Double Olympic champion Rebecca Adlington is putting her Beijing success behind her as she heads into the World Championships in Rome.

The 20-year-old won the 400metres and 800m freestyle titles in China last summer and since then her life has been transformed.



The Nova swimmer, who also broke the world record in the longer distance, found herself thrust into the media spotlight.



In her first real competition on her return, the Mansfield-born athlete dipped under the world record in the 400m freestyle at the trials in Sheffield in March - although she had to be content with second place behind GB team-mate Jo Jackson.



The pair then shared one of the fastest 800m races in history in Glasgow last month.



Speaking at the British Gas holding camp in Sardinia, Adlington told Press Association Sport: "I just think the whole thing is different: it's a brand new competition.



"You've got to put the Olympics right behind you, that's in the past now.



"I can learn from it and take a lot of confidence from it.



"At the end of the day this is a completely different competition: it's different people, a different environment,



"We are on Italian home ground: they are amazing swimmers and they will be flying.



"It's just a completely different situation and you have got to take it as that, you don't want to compare the two."



Adlington will start her competition on the first day when she competes in the 400m free, which is set to be one of the top races of the week.

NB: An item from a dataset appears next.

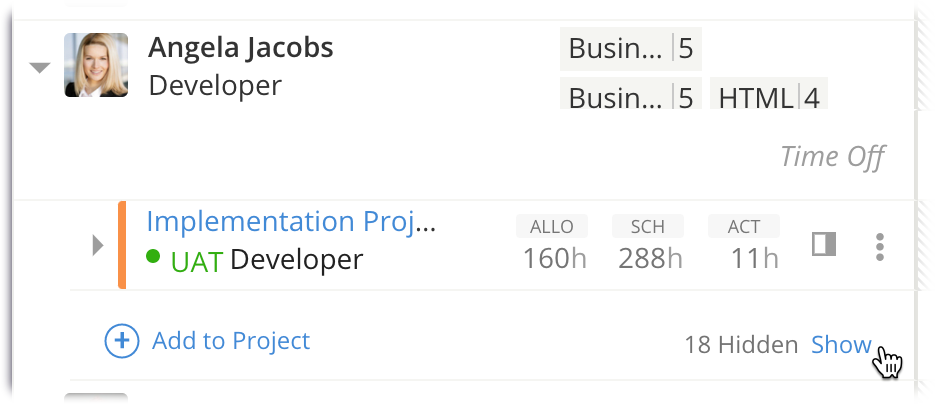
Task: Select the HTML 4 skill tag
Action: (x=769, y=98)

Italian Federica Pellegrini recently reclaimed the world record from Jackson and Adlington believes it could well be the first sub-four minute race.



"It's definitely going to be quick," she continued.



"A lot of the girls have the capability to do that, it's just going to be about the race on the day.



"The 400m final at the Olympics was slower, it's just about getting involved in the race than anything but I definitely think they are capable of going under four minutes."



GB have the capability to surpass their medal tally from two years ago in Melbourne when they won two silver and three bronze medals.



As well as Adlington and Jackson, Ellen Gandy, Gemma Spofforth and Hannah Miley are all flying high in the rankings and the women's medley teams will also be confident.



However, head coach Dennis Pursley admits it is hard to gauge form this year and insists he has not set a medal target.



Pursley said: "I think it is probably the most unpredictable environment going into it we have ever seen.



"We've been taken by surprise on a couple of occasions when teams have shown up and gained an advantage on performance-enhancing drugs but we didn't know that going in.



"It is unpredictable and we are trying to stay completely out of all the hoop-la surrounding the suit issue and not get caught up on how is that going to impact the medal standings."



The American reacted angrily last month when FINA, the governing body, did a U-turn and allowed a number of performance-enhancing suits to be used in Rome.



When asked if he was let down by FINA, Pursley added: "I'm not in FINA's shoes.



"I'm sure they have been under incredible pressure from all sides pushing them in all different directions.



"I'm sure legal advice had a big part to play in how it all worked out.



"Not knowing the issues from the inside it's no good in pointing the finger of blame, but what I will say that to change the rules at the 11th hour is very unsettling potentially and an unfair circumstance to present to the athletes.



"It is what it is though, and we just all hope we will never be in this situation again. Our focus is trying to rise above all this distraction and not letting it have a negative impact on our performance."